■ APPLY WHAT YOU READ:
a: From the bibliography header, list each total it reports, along with what that total counts.
b: According to the bibliography entry on Indian rhinoplasty, how was the Gentleman's Magazine article signed?
c: Pick up the bibliography entry on Indian rhinoplasty after its final sentence and continue it.

■ TEXT:
An Interactive Annotated World Bibliography of Printed and Digital Works in the History of Medicine and the Life Sciences from Circa 2000 BCE to 2022 by Fielding H. Garrison (1870-1935), Leslie T. Morton (1907-2004), and Jeremy M. Norman (1945- ) Traditionally Known as “Garrison-Morton”

16031 entries, 14098 authors and 1944 subjects. Updated: October 9, 2024

LONGMATE, Barak

1 entries
  • 5735.1

Article on Indian rhinoplasty.

Gentleman’s Magazine, 64, pt. 2, 891-92, 1794.

The first report published in Europe on the so-called Indian or Hindu method of rhinoplasty using a forehead flap, accompanied by an engraving of the patient, Cowasjee, with a restored nose and showing the stages of the operation. The article was signed by only "B. L." 

The publication of this procedure was highly unconventional. On March 20, 1794 a copperplate engraving by R. Mabon after James Wales's portrait of Cowasjee was published in Bombay, with images and an engraved text outlining the operation. Only a single copy of that Bombay broadside may have survived. Following publication of the Bombay broadside, news of the procedure was first reported in the Hircarrah of The Madras Gazette of August 4, 1794.

■ GIVEN DATA:
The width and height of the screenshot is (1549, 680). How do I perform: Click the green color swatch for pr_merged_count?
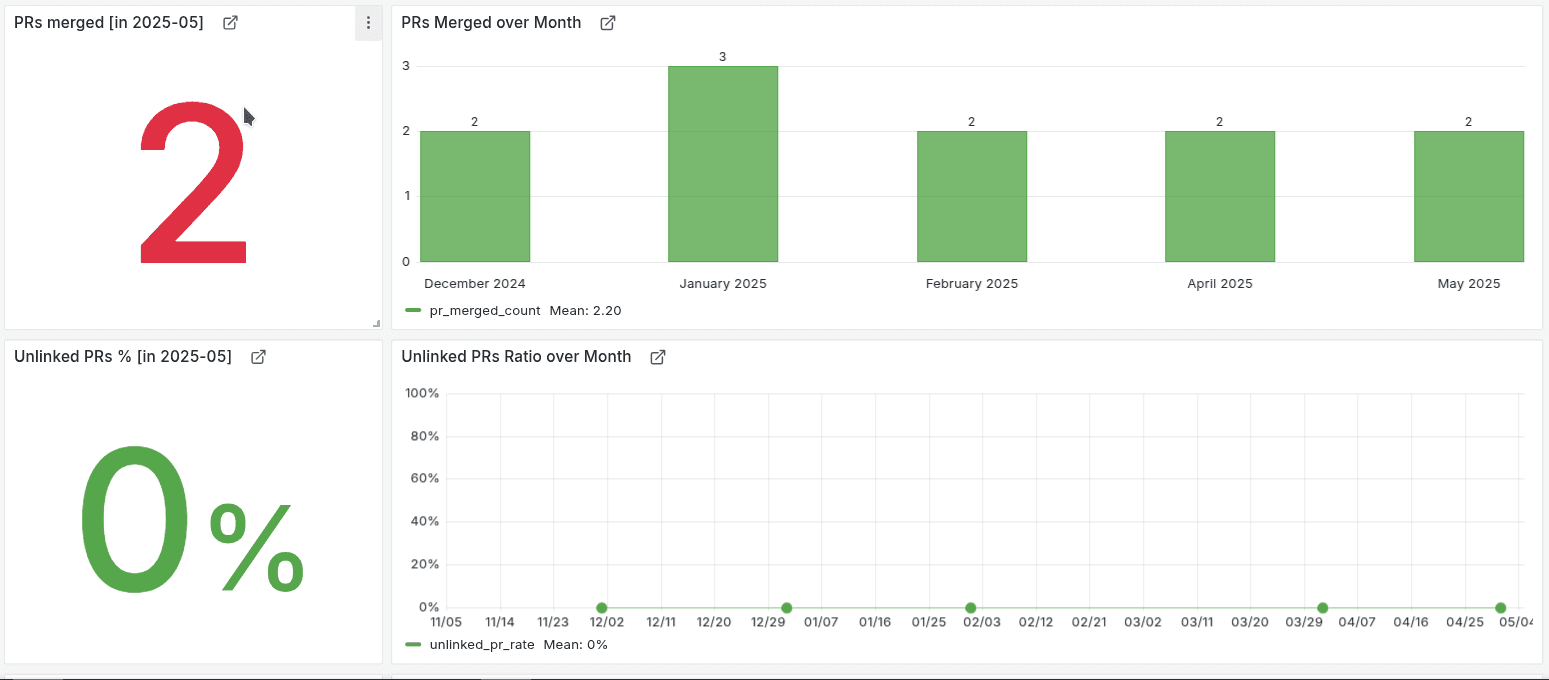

■ ANSWER SET:
a:
16031 entries
14098 authors
1944 subjects

b: It was signed only "B. L."

c:
 
A copy of the Bombay broadside must have reached London and the editor of The Gentleman's Magazine, which published the article signed B. L. in October 1794. Authorship of this article has been attributed to Barak Longmate. Following that London periodical publication, a broadside based on the Bombay broadside but with a different version of Wales's portrait of Cowasjee engraved by W. Nutter, was issued on January 1, 1795 with the same text as the 1794 Bombay broadside. Both the 1794 Bombay version of the broadside and the 1795 version of the broadside are excessively rare.

Mukherjee, N.S. et al, "A Nose Lost and Honour Regained: The Indian Method of Rhinoplasty Revisited," Proceedings of the Indian Congress, 72 (2011) 968-977.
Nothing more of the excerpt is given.